No. That configuration will conduct for either polarity of V2 since Vgate will still be positive for either battery connection.
For it to block the reverse direction you need to interchange the source and drain (drain to V2 minus) and connect the gate to the normal plus side of V2.
The gate will then be positive and current will flow from source to drain in M2, which is fine since MOSFETs conduct equally well in both directions when ON.
When V2 is reversed, Vg of M2 will now be negative, shutting off the transistor and preventing the normal direction of current flow from drain to source through M2.
For M2 to be ON completely for normal operation, M2 needs to be a logic-level type device that fully turns on at a Vgs of 5v or less [not Vgs(th)].
Not if it is connected as I proposed.
When the N-MOSFET is ON it is conducting in the reverse direction (source to drain) in the same direction as the diode, so the diode has no effect.
When the battery is reversed, the N-MOSFET is gate is biased off and the voltage is across it is in the normal direction, plus-drain to minus-source, with the substrate diode being reverse biased, so no current flows.
So you want the circuit to work for either battery polarity? Is that correct?
If so, your circuit has a problem since the switched cap circuit uses the battery connection as a ground current path and M2 blocks that path.
To get it to work properly, connect M1 and M2 in series with sources connected together. Connect R2 from G to the source junction.
Place M1 and M2 in series with R1.
Connect the battery between node V1 and node SCom.
Below is a sim of that circuit.
Note the reversal in battery polarity at 30ms, causing a reversal in the PWM current direction through the load resistor, as expected.

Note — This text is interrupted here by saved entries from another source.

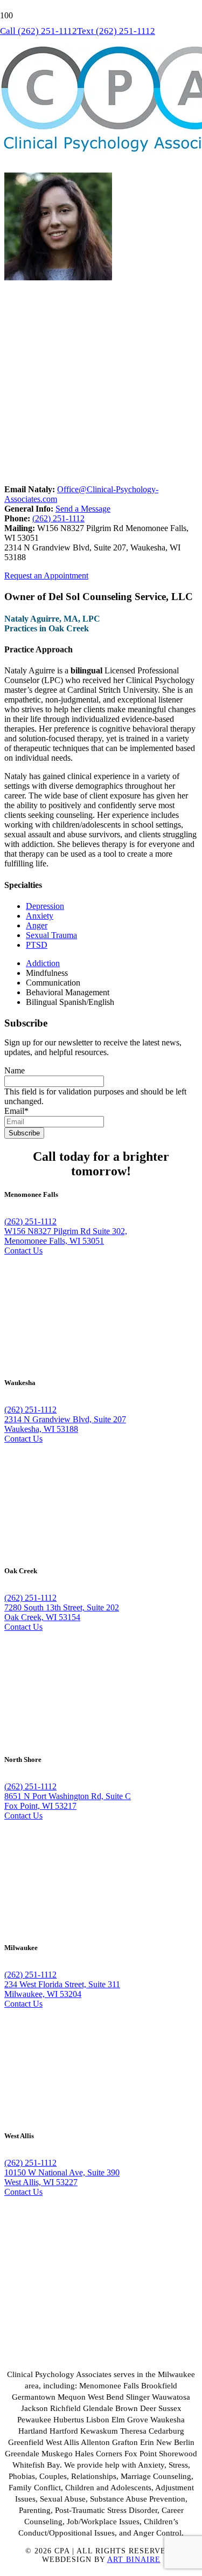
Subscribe (24, 1133)
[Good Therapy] (55, 2329)
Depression (45, 906)
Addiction (43, 963)
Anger (36, 925)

Edit: Also note the polarity and voltage rating of C1 and C2.
Cruts do u think an emitter follower push pull to drive the gates would be a good idea to reduce switching latency as these Nfets have large gate charge?
Cruts do u think an emitter follower push pull to drive the gates would be a good idea to reduce switching latency as these Nfets have large gate charge?
I have asked about switching frequency and only got a hint about 1khz.
At 1khz I would not bother. At 100khz there is a need for a "gate driver" of some type.
Considering this device has < 3 mΩ with Vgs=6 and the load is >200 x bigger at 650 mΩ, across 6..5V for a 10A load, have you tested any advantage to all this effort to drive >> Vbat=6V. ?
So the 60W load results in 60W/200 = 0.3W dissipation in the chip. at some ? duty cycle.
I did up a sim with the Opamp oscillator and tweaked efficiency with an NPN driver to get > 10V gate drive with a 12V supply and ordinary switching diodes.
The reason for the low latency drive of the NFETs is that I am using the pulse width as a calculated control to deliver average load amps. Significant latency compromises low average current control. The peak current is ADC sampled and the pulse width for the desired average is calc'd. This is so because the Nichrome load increases resistance with temperature.
Via testing I have found that most of the latency is in the OPTO. Biasing it's NPN base with a resistor to ground helps this.
I suspect you are exceeding the absolute max spec of Vbe=-5V by an unfavorable margin from the positive clamp then Vbe is forward biased and maybe 10V input swing.
I suspect you are exceeding the absolute max spec of Vbe=-5V by an unfavorable margin from the positive clamp then Vbe is forward biased and maybe 10V input swing.
Encountered something strange with the LM358 oscillator prototype. I could only get one 'old' stock LM358 (DIP) to oscillate, newer LM258s (DIP) and SOIC lm358s were no go.
From looking at other OPA oscillators it appears that much higher resistances than that used in the sim may be required which started to cause BOM issues again. Anyway, I decided to keep it simple by dropping the OPA and using a PNP to make an RC oscillator.
That worked out ok and I am getting 11V no load and 8V with a 1K load.
Oscillator & charge pump fit on 1 sq in of PCB using smd parts.
EDIT:
Did some bench testing with the opto today. It's emitter follower drive capability requires a < 470K base - emitter load to reduce switch off latency to manageable sizes.
The FET gate-source needed an additional 0.1uf cap to dampen drain-gate parasitic capacitance noise (to < Vth) as the drain is subject to a lot of hi energy ringing from the outbound connection.
This requires the push pull drive to switch the capacitive load within a few microsecs.